紙とくまの生活。
忘れるために書く日記。


寒いので逆に

走ることにした。ジョギング、気づけば一年やっている。最初より速く、安定して、長く走れるようになった。はじめは30分をおそるおそる2キロくらいから。今は8キロ走って、気がむけば10キロのときもある(あんまりないけど)。しかし新鮮さは失われていて、景色に驚くようなことはなくなってしまった。一時間走っていると最後の方は飽きている。考え事もあんまりしなくなった。機械のように走っている。成果はわからないし特に痩せもしないのだけど、山に行ったときに休まずぐいぐい行けるのに感動して、登山のために走ってたんだとわかった。そういうことにした。

走ってみてわかることがいくつかあって、気の持ちよう、つまり速くしようと思って速度を上げることはできる。しかし、体力がなければ続かず、かえってへばってしまう。体力があっても、やる気がないといつまでもてれてれと走る。てれてれ走るのはすごく楽なのだ。それをふまえた上で、やるぞと思って走っても、体調の悪い日はがんばれない。気力は体調に勝てない。どんなにやる気を感じても空回りだし、体調の悪さを感知できない精神なんて意味がないんじゃないか。そして気力あり、体調がよい日でも、天候には(雨の日は走らないから主に気温か)逆らえない。暑すぎても寒すぎても身体は影響を受ける。いくら走っても身体が温まらない。正確には汗をかいているし熱も感じるが手足の先が冷たい。
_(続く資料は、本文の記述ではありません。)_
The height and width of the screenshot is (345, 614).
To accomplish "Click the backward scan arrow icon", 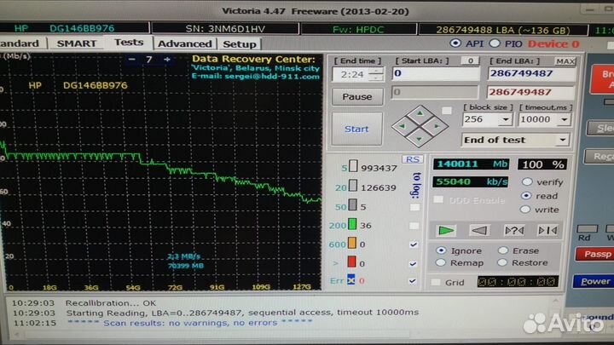I will pos(480,230).
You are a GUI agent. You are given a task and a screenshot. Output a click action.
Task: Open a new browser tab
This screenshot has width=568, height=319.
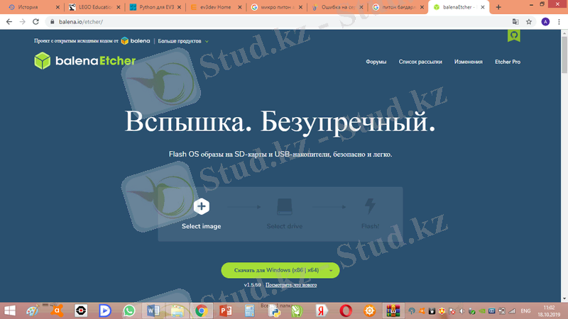[x=498, y=7]
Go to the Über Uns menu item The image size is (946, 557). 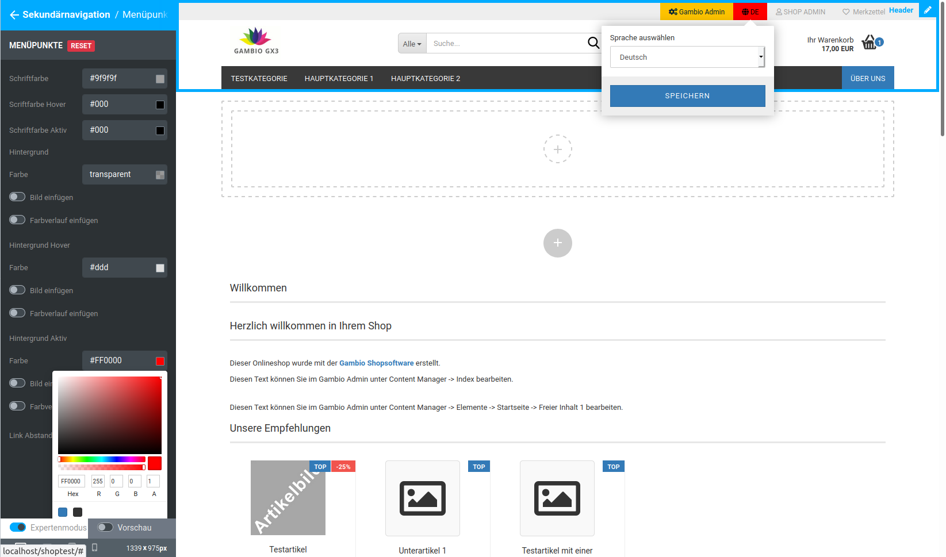point(867,79)
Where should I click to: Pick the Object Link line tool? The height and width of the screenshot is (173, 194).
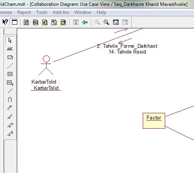click(10, 91)
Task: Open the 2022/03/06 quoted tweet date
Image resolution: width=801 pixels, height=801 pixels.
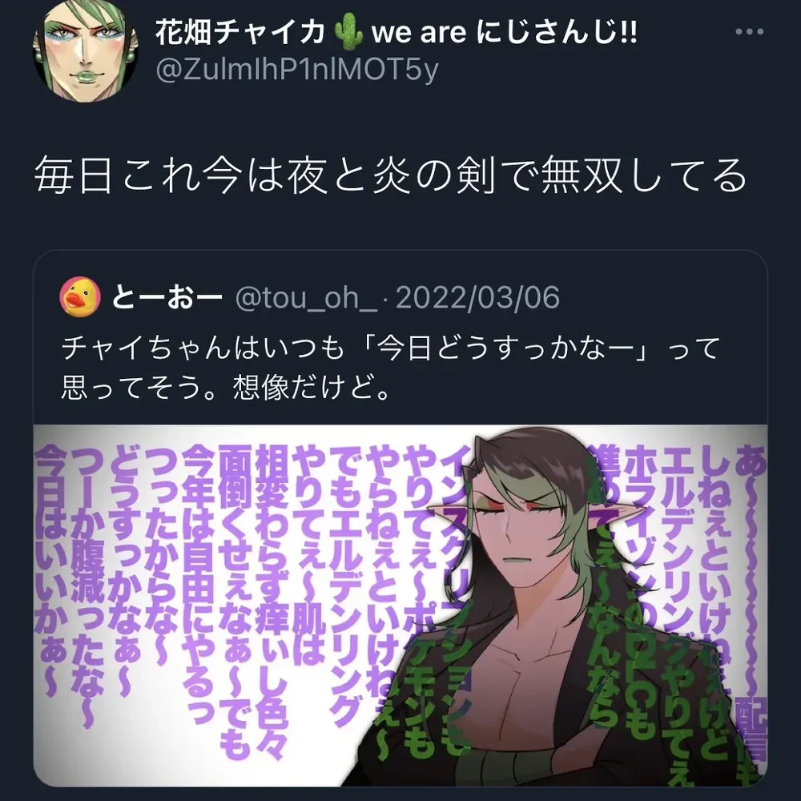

ウィンドブレーカーのすぐ下の膚がすうすうする。これは気力でも体調でもどうにもならなくて、ただただ寒い、それだけなのだ。前回より手足が温かいとして、それは自分の能力ではなく気温の(少しの)高さなのだ。それは時間にもよるからこちらで調整することも可能だけど、けっきょく自然には勝てないということを感じるのだった。夏は日が沈んでから、冬は暗くなる前に走るのがよかった。少し考えればわかりそうな結論だけれど、肌身をもって知った感じ。

どんな靴下を履くのも自由で、ターコイズブルーのと黒っぽいスポーツ用のゴムが入っているのを比べた。どちらも5本指だ。5本指の靴下、はじめは笑っていたが履きはじめるとあなどれない。これしか履きたくなくなる。なんて、5本指靴下先輩たちと同じことを言いはじめてしまう。メリヤスの編み目に銀の糸が渡っている。魚の鱗を思った。

昨日は寝室に行くのが遅かったら怖いゲームはなかった。同居人は「今日はお休み」と言った。ゾンビにも休息あれ。窓に板を打ち付けておくとゾンビたちは入ってこられなくなる。窓ガラスは割れるけど、割ったらそこにたたずんでいる。ゾンビって土葬の習慣があるところの文化だと思ったけれど、死者を経ないでゾンビになれるんだったら日本でも構わないのだった。でもフランクに銃が撃てるのはやっぱり外国だ。ゾンビに捕まるとダメージが(精神的にも)大きいので、できたら銃の距離でなんとかしたい。ゾンビには銃だという気持ちが定着しつつある。馴染みのないものがふたつも自分の中に育っている。ゾンビって「撃ってもいい生物」なんだなと思ったらちょっと、いやかなり嫌な感じだけど。

それからジョジョの実写の映画をやっていたので、眠くなるまで、と思って結局最後まで観た。仗助くんの名前を見て、「じょうじょ、って読めるからジョジョって呼んでやるぜ!」っていう不良がいなくてショックだった。あの不良のこと、だいぶ特別に思っていたらしいことに気づいた。かなり大胆に再構成されていてオヤオヤってなったけど、2時間で終わるはずないし英断かもなーと思った。バッドカンパニー、あれだけ描写されたら嬉しかろう。と、うろ覚えのわたしから。